ACTIVITY:
Transcribe each line of the material as it is, and drop any picture.

RECORDS FOR PROCESSING:
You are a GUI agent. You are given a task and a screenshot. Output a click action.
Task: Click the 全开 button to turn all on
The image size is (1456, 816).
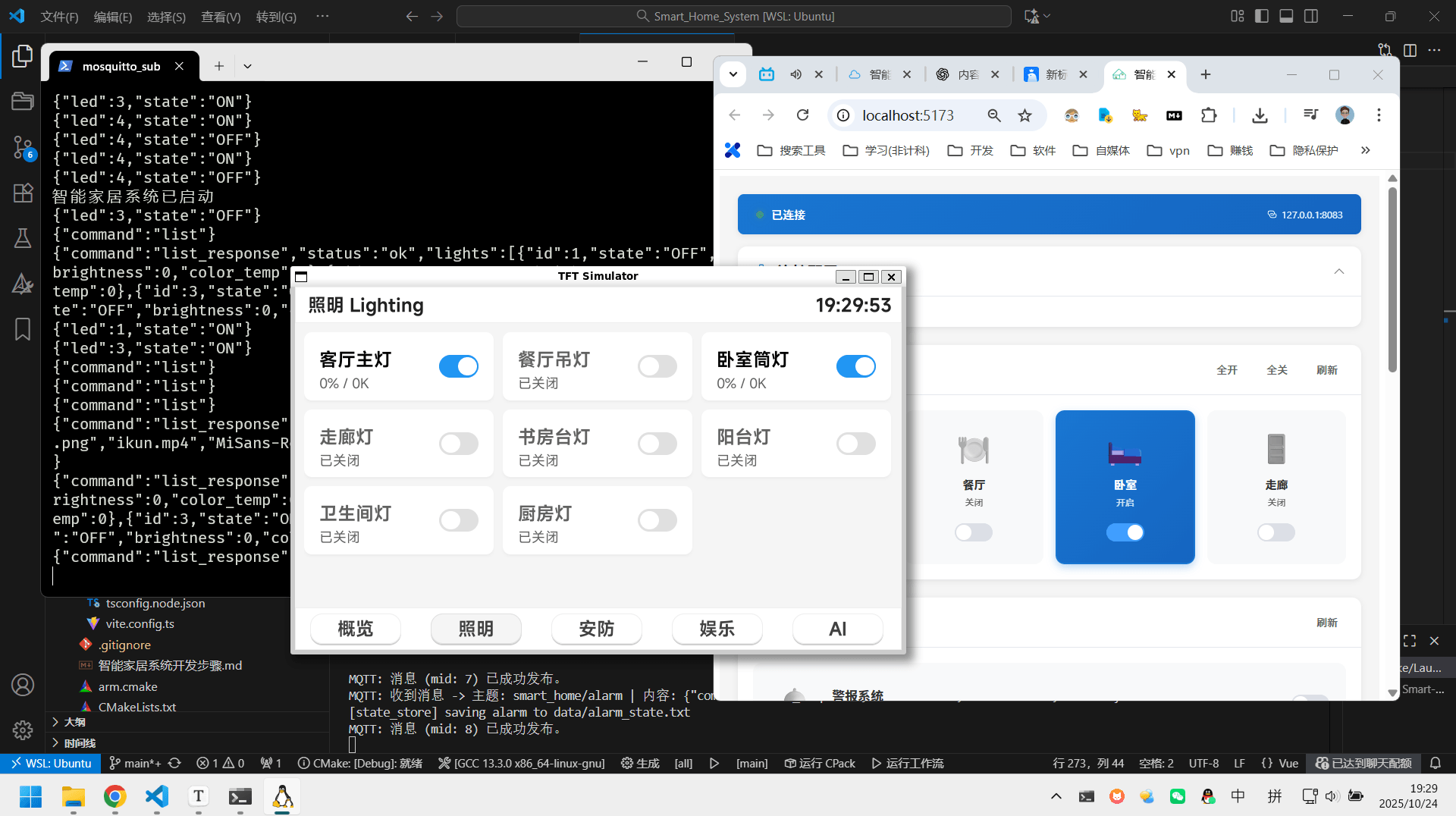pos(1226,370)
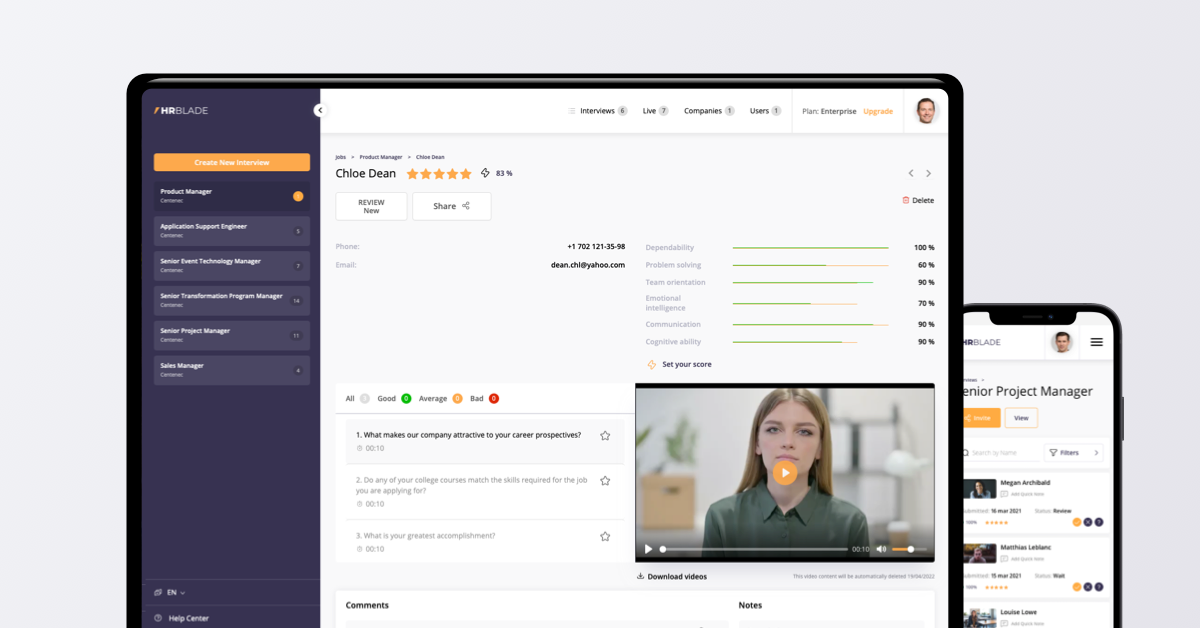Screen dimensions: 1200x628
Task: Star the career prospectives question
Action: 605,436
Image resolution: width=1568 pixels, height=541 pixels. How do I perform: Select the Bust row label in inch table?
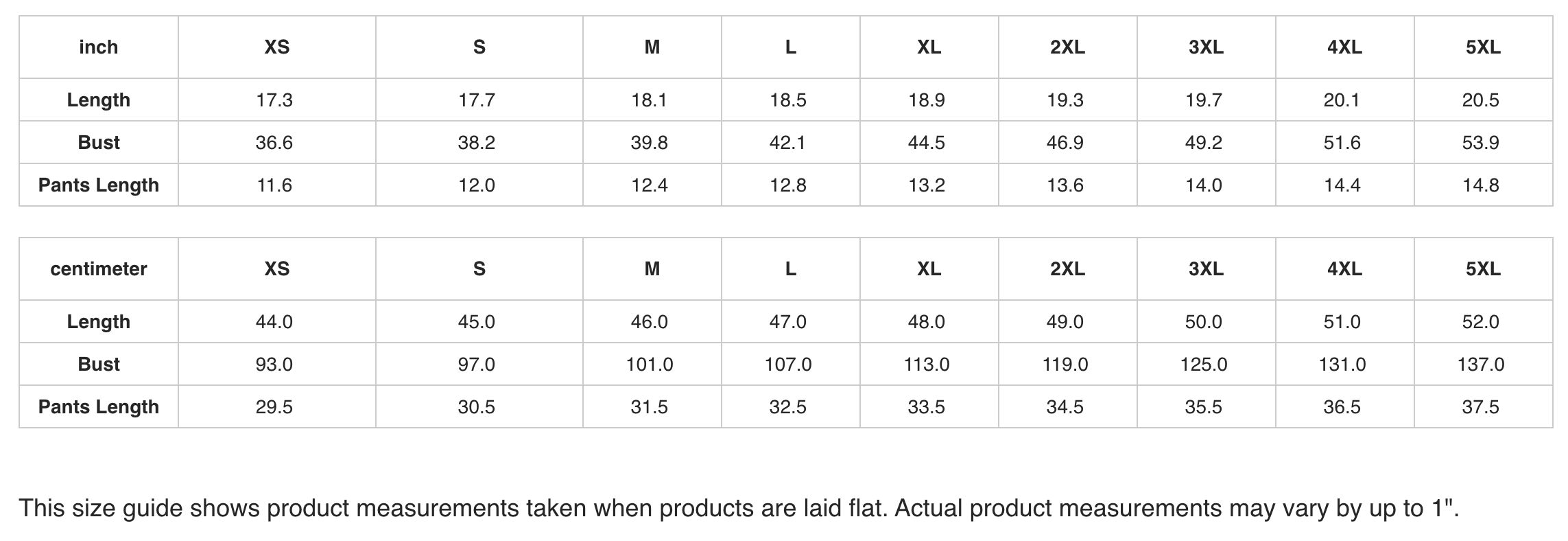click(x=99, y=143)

ANSWER BOX:
You are a GUI agent. You are given a task and a screenshot. Output a click action.
Task: Click the 全开 button to turn all on
The image size is (1456, 816).
pos(1226,370)
Screen dimensions: 1200x628
Task: Star the career prospectives question
Action: 605,436
Image resolution: width=1568 pixels, height=541 pixels. How do I perform: Select the Bust row label in inch table?
click(x=99, y=143)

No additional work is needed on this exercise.